Hoel concludes by comparing social media to cable news:
Eventually, all media dictatorships end. Some people of my generation, the millennials, still watch cable news, but no one from my generation would say that they fully trust cable news the way that older generations do. We just don’t take it that seriously. […] I hear that Gen Z spends a lot of time on semi-private forums like Discord, preferring that over the huge, everything-all-at-once web of connected accounts that is social media. Maybe that’s the beginning of a shift, and so we can eventually, slowly, recapture a bit of what was lost. But first people have to stop building new social media sites, and go build something else.
Good! But semi-private Discords have their own problems, too. And not just that low level secret agents use them to leak classified docs. They can lead to their own echo-chambers, tacitly training people to engage only with those who think like them, with the same interests, beliefs, and assumptions about the world.
We need a system that strikes a balance. Social media that can allow you to escape the at times stifling confines of local, gossip-fueled society with interest-based communities through the scale of the Internet; and that can equally temper the echo-chambers of special interests with a foundation in our friends, family, and community.
It may not be paradise, but at least it wouldn’t be hell. So, with that exciting pitch, who’s ready to get to work?
Thoughts?
I’d be glad to hear your thoughts on this proposal.
Do you think there’s any hope for social media? Or do you agree with Hoel that we should stop trying and deal with what we’ve got, or opt out entirely?
Would filtering information through a tiered, hierarchical feed strike a good balance between local, gossip-drive community and mass Internet all-is-equal-to-all chaos? What problems or conflicts would this approach create?
Very well laid out, Matt! This should exist.

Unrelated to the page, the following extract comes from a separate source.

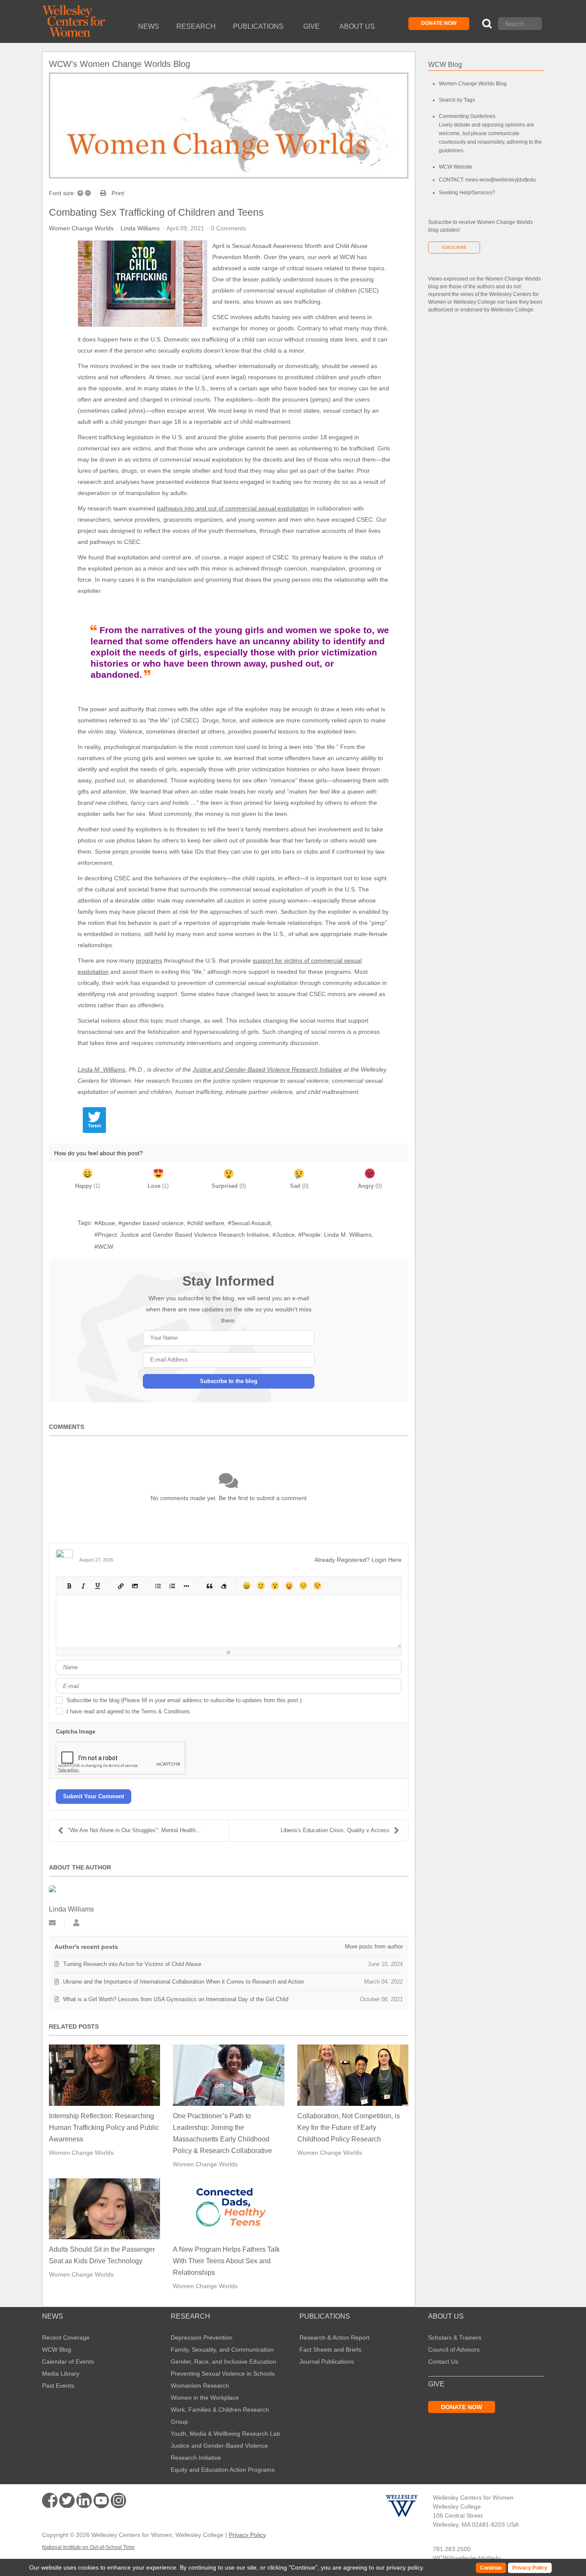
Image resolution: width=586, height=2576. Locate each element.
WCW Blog (56, 2349)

For awhile I saw the possibility of all our social networks being compartmentalized (note, some possibly obscure and some defunct apps about to be listed). For example, Path, originally limited to 50 friends, could be a place to share thoughts and photos with a core group of people in your life; Notabli could be used for sharing photos of children with grandparents and immediate family; Runkeeper could be a way to stay connected with a group of active friends who shared a common interest; Apple Music (or, its predecessor, Ping) to share music tastes with those who enjoyed the same; and spread this concept out for as many other groups you could imagine. Each network would be relevant, easy to keep up with, and had the simple benefit of being people you knew. But alas, all these had the unfortunate disadvantage of trying to make it in a world where behemoths such as Facebook and Twitter were sucking all the air out of the room. Everyone had to make sharing to these networks the main way to socialize, which consequently made their own ecosystems suffer. So, we never got to truly see what a compartmentalized social environment could have looked like.
I like the concepts you’ve outlined above — I for one hope they come to fruition.
I really enjoyed this insight and thoughtful compilation! I think that there can never be a “good” social media, we either individually take the solutions you have given and create small change within ourselves or we opt out completely, dependant on people’s differing strengths and capabilities. It reminds me of an aspect in psychology called “snowballing” which discusses how when start with a change within the minority, greater influence is properly internalised and then it is more effective in shifting the majority rather than the other way around. Almost like a hierarchical model but starting with a more intimate and less elitist group of people.